Por Ivette Estrada
Entre el Parkinson que arrebata sin remedio la brújula del mundo en el que existimos y el olvido pertinaz de nuestro pueblo, sólo permanece como faro de la memoria el muralismo mexicano, vaticina Ariosto Otero.
En un mundo de superficialidad y desarraigo, donde las voces de la mexicaneidad —como las de tantos otros pueblos— se diluyen, la sabiduría transmitida de boca en boca ya no basta para preservar lo nuestro. Entonces emergen los relatos grabados en los muros: herederos de los códices precolombinos, crónicas de mundos que se niegan a desaparecer.

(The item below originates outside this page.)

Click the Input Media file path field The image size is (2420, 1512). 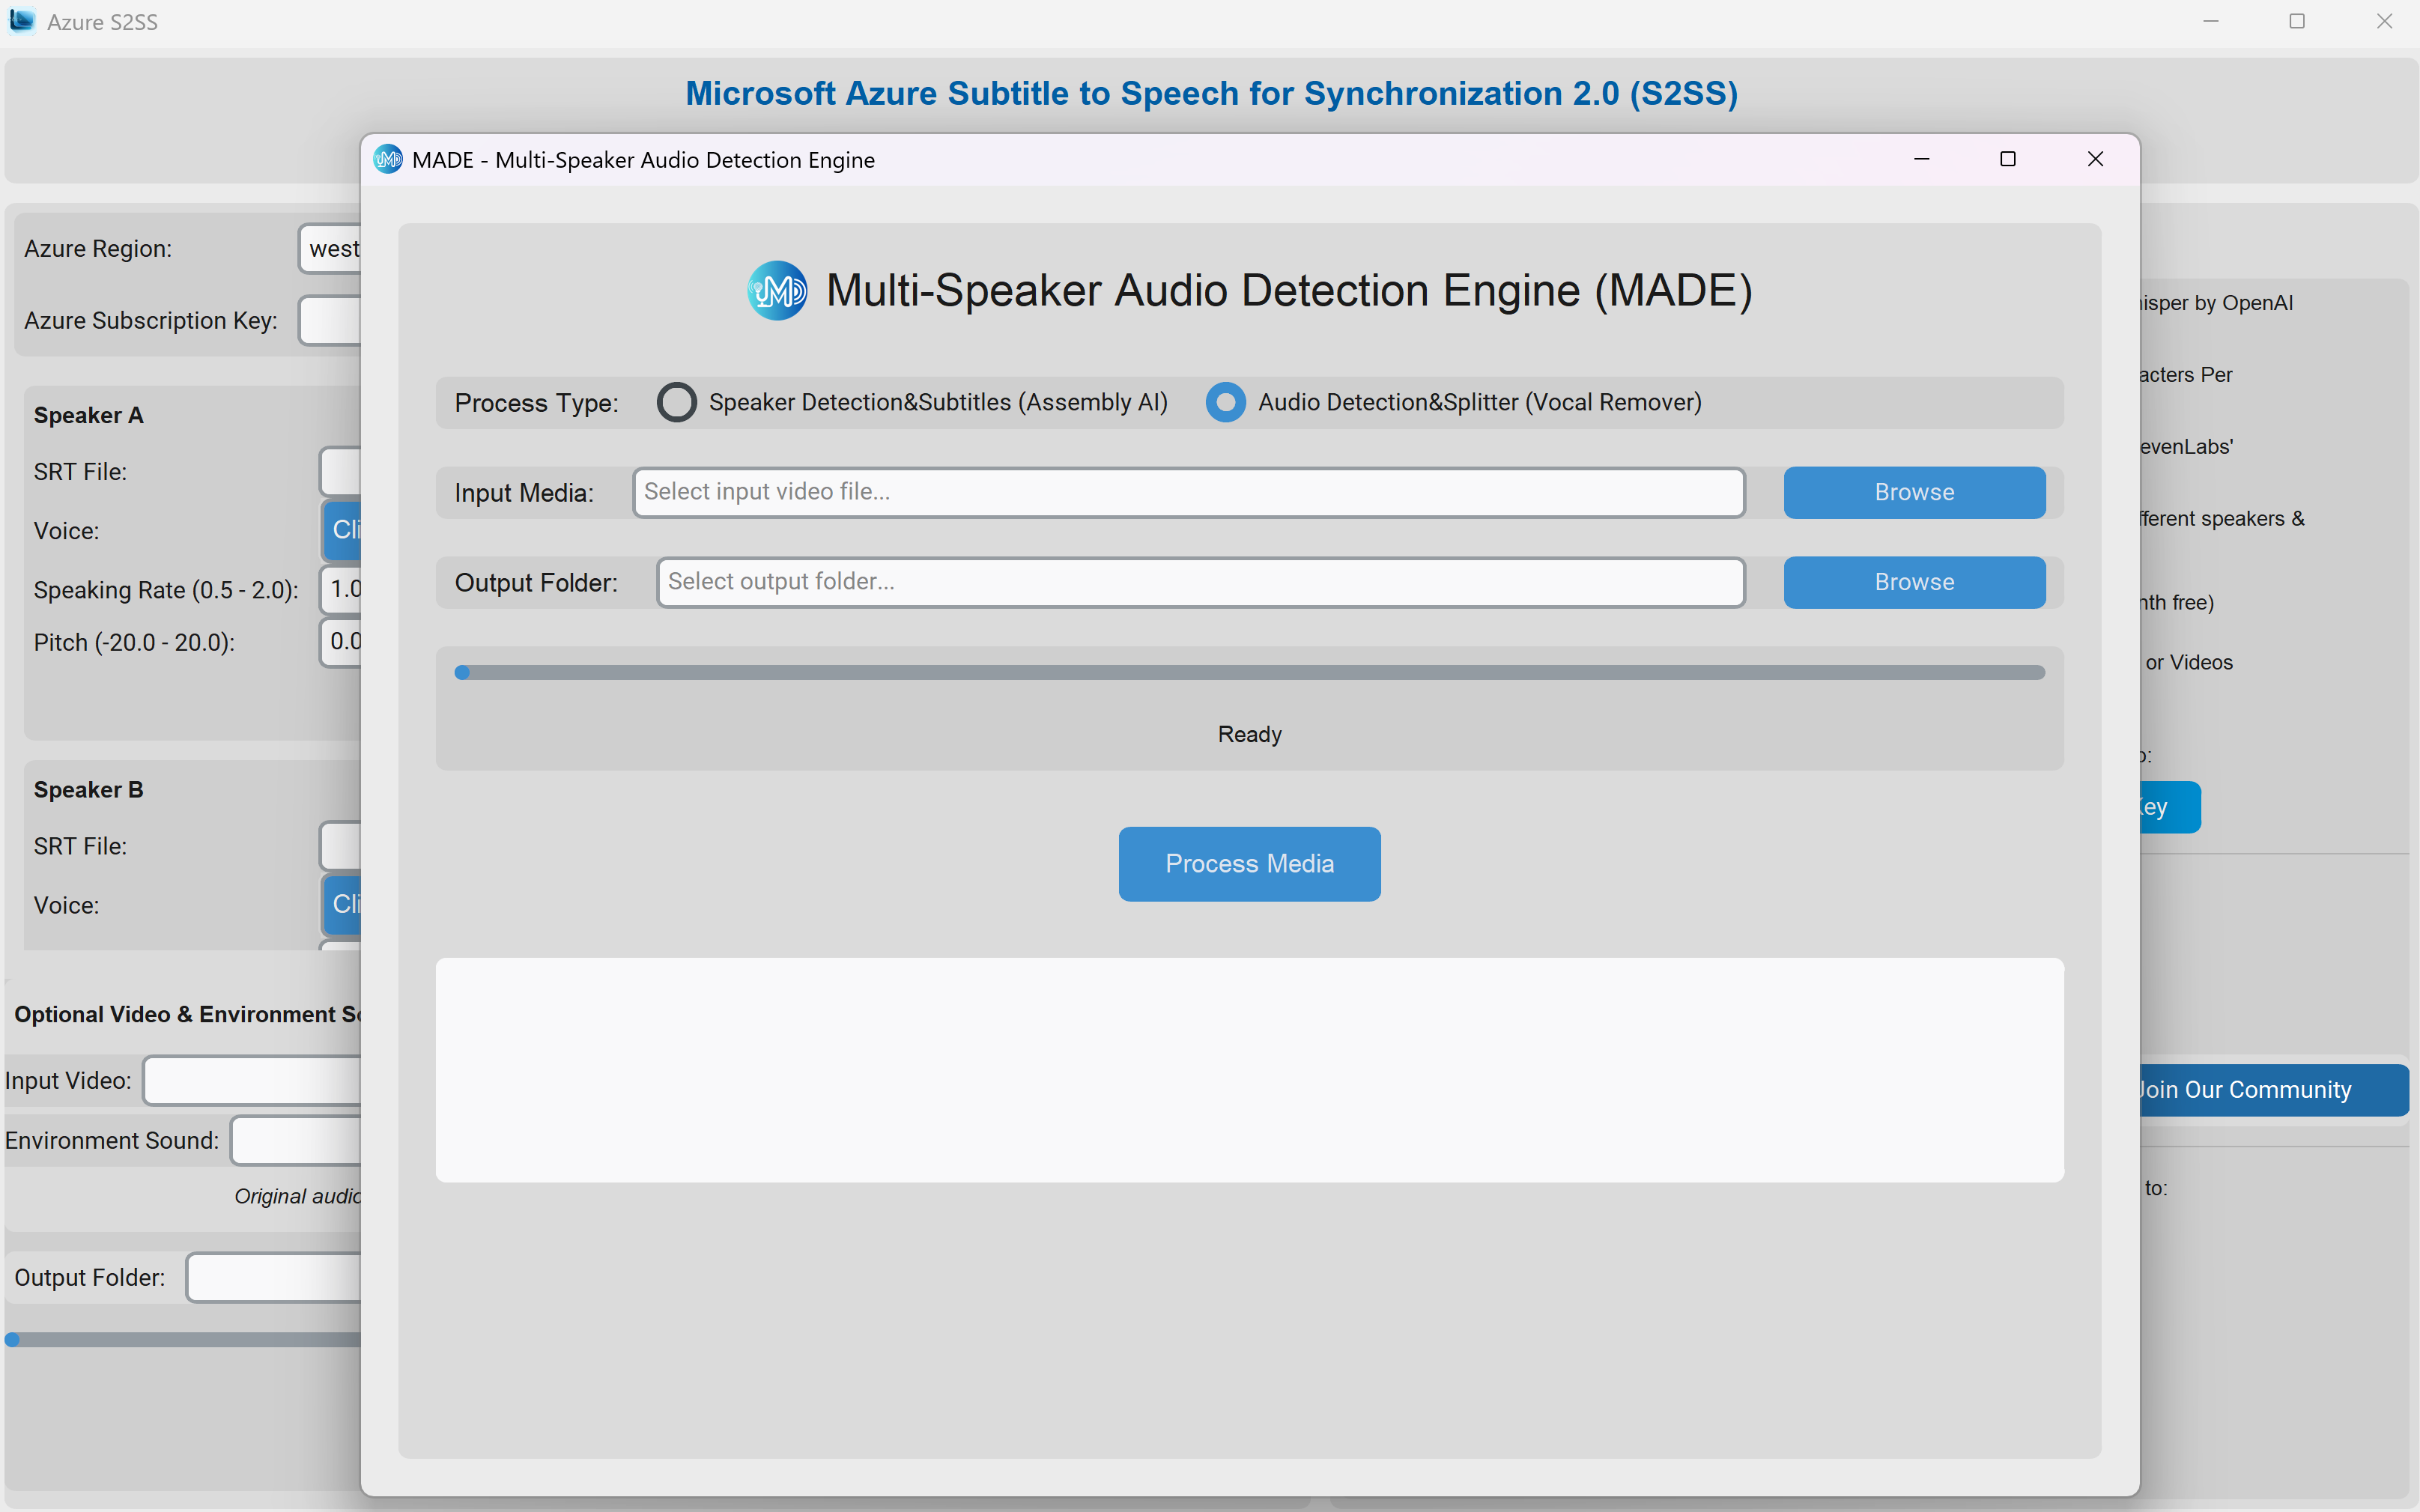1188,492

Otero es uno de los tres muralistas vivos en México y, al mismo tiempo, cuestiona el membrete de “los tres grandes” otorgado a Rivera, Siqueiros y Orozco, pues invisibiliza la obra de O’Gorman, Alfredo Zalce, González Camarena, Dr. Atl, Chávez Morado y Fermín Revueltas, entre muchos otros.

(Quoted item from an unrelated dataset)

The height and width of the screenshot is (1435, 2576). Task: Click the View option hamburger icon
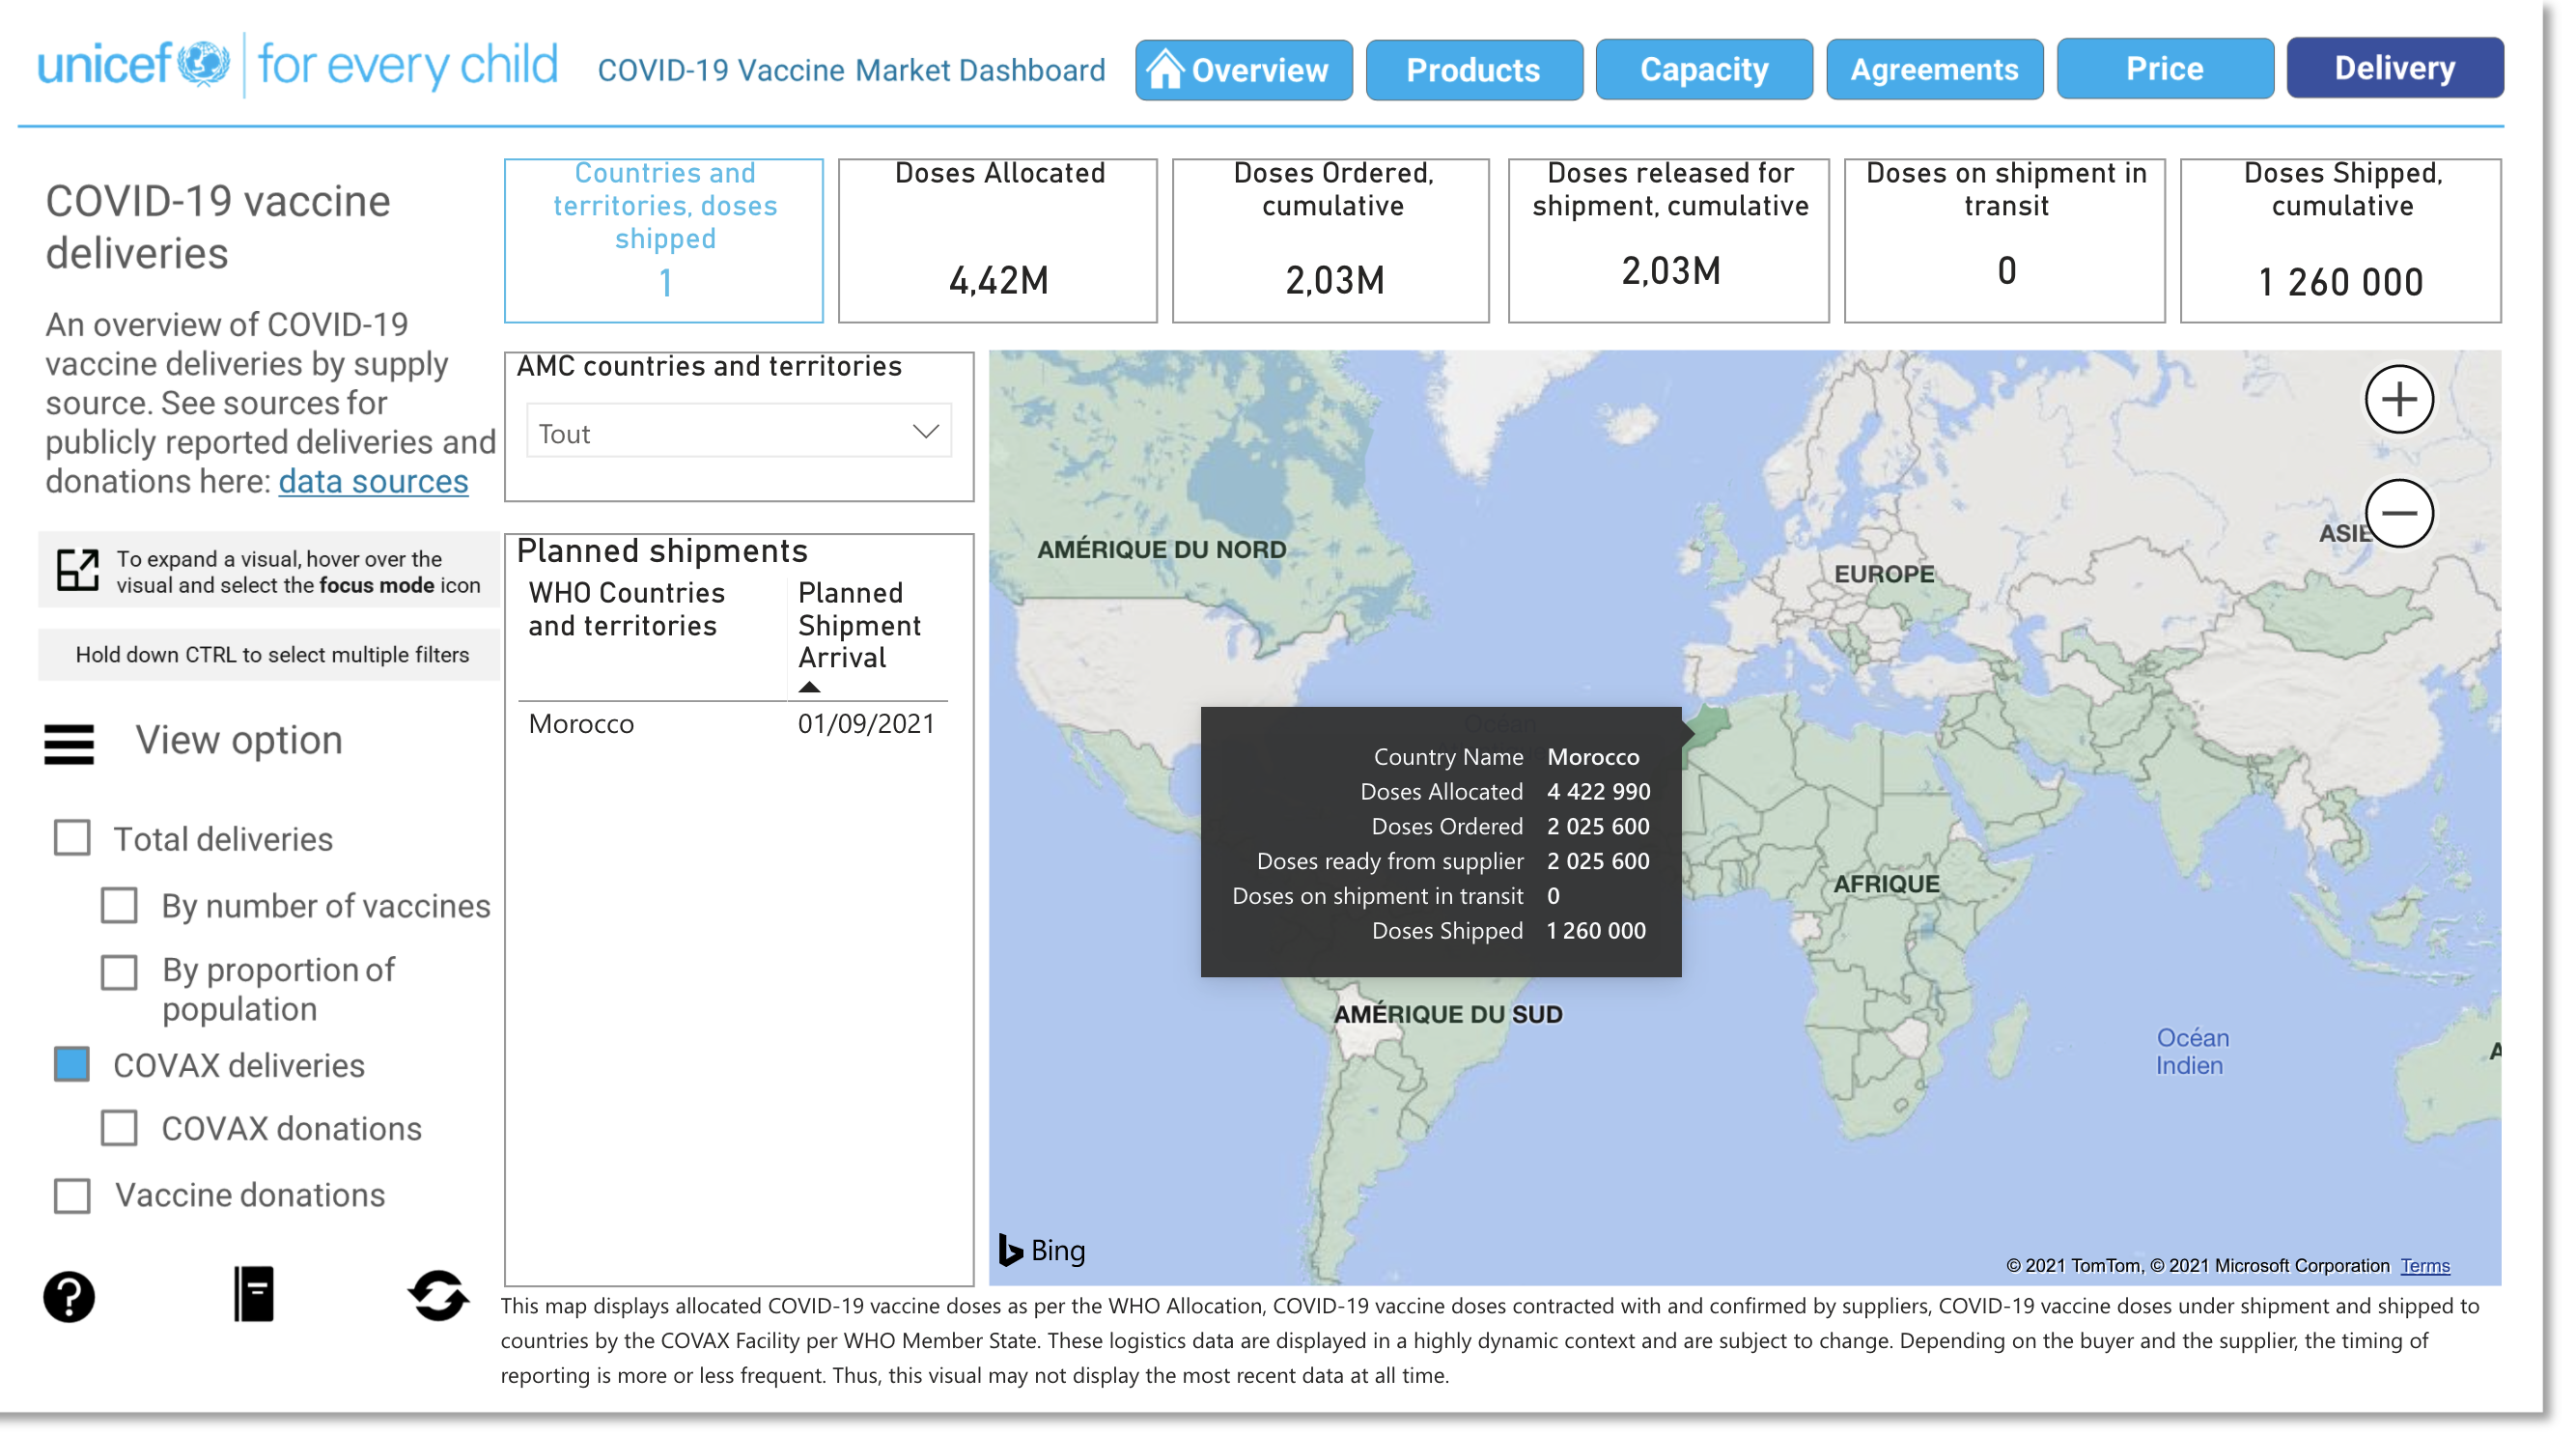(69, 744)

“El muralismo es un arte monumental que va más allá de simplemente pintar en grandes dimensiones. Es una narrativa que cuenta historias y refleja la esencia de un pueblo”, asegura el creador de 74 murales, entre ellos El regreso de los dioses, un conjunto de seis piezas en la Secretaría de Gobernación.
Esta obra alude a las deidades prehispánicas, la invasión colonial, las luchas de las mujeres y el movimiento social de 2019. Para Otero, el muralismo es un bastión de la memoria porque educa, transmite valores, ofrece múltiples perspectivas y se integra con el espacio arquitectónico que lo sostiene.
Tras 47 años dedicados al muralismo, sostiene que la narrativa épica, didáctica y poliangular es la esencia de la obra monumental, “y puede incrustarse en una simple hoja de papel”, afirma el artista reconocido por su contribución al arte mexicano.
Establece, además, una diferencia tajante entre el “paredismo” y el muralismo. Este último, dice, es un arte que preserva la identidad cultural mexicana; no se limita a grafías sin sentido como las que, mezquinamente, se agrupan bajo el rótulo de “arte urbano”.
El legado de Otero confirma la importancia del muralismo en la historia y la vida social del país. En El mural del pueblo, también conocido como Historia, Pirotecnia y Música de un pueblo, ubicado en Tultepec, Estado de México, captura la esencia de una comunidad y su cultura.
Entre sus obras más destacadas se encuentran:
Campos de Muerte y Luz (2002), Plaza Lídice, Magdalena Contreras.
Dioses del agua, Delegación Magdalena Contreras.
Viaje del siglo XX, Parque de la Estación, Magdalena Contreras.
El despertar de México, Palacio de los Virreyes, Ciudad de México.
Las paredes, insiste, son memoria, y no deben realizarse “por encargo”. Por ello rechazó pintar un mural del mundial de futbol: “me pedían que al centro apareciera una corcholata de Coca-Cola”.
El muralismo —último reducto de la memoria del pueblo— sigue vivo, aunque hoy no haya exponentes jóvenes a la vista. “Tenía un gran candidato, un muchacho de 40 años que decidió participar en una fiesta como volador de Papantla en su natal Veracruz. Cayó.”
Pero lo que no cae en México son las raíces, las costumbres y las historias. Son credos y cantos que se perennizan en piedra, que en colores muestran cosmogonías y una patria que no siempre se nombra, pero siempre se vive. Quedan en las tapias, quedan en un arte que será legado, como los antiguos códices.
Para Otero, estos códices son fundamentales para entender la cultura y la identidad mexicana. Entre los que más menciona están el Códice de Huichapan, el de Jilotepec y el Borbónico.
Y así, mientras el tiempo deshace manos, memorias y nombres, los muros siguen en pie como guardianes de lo que fuimos y de lo que aún podemos ser. En ellos palpita la respiración antigua de los códices, la voz de los dioses que regresan cuando un pueblo se mira a sí mismo sin miedo. Otero lo sabe: cada trazo es un acto de resistencia contra el olvido, una plegaria de color que ancla la identidad en la piedra. Porque en México, donde la historia se escribe también con pigmentos y silencios, el muralismo no es sólo arte: es un latido que se niega a extinguirse, una patria que se rehace en cada muro que decide recordar.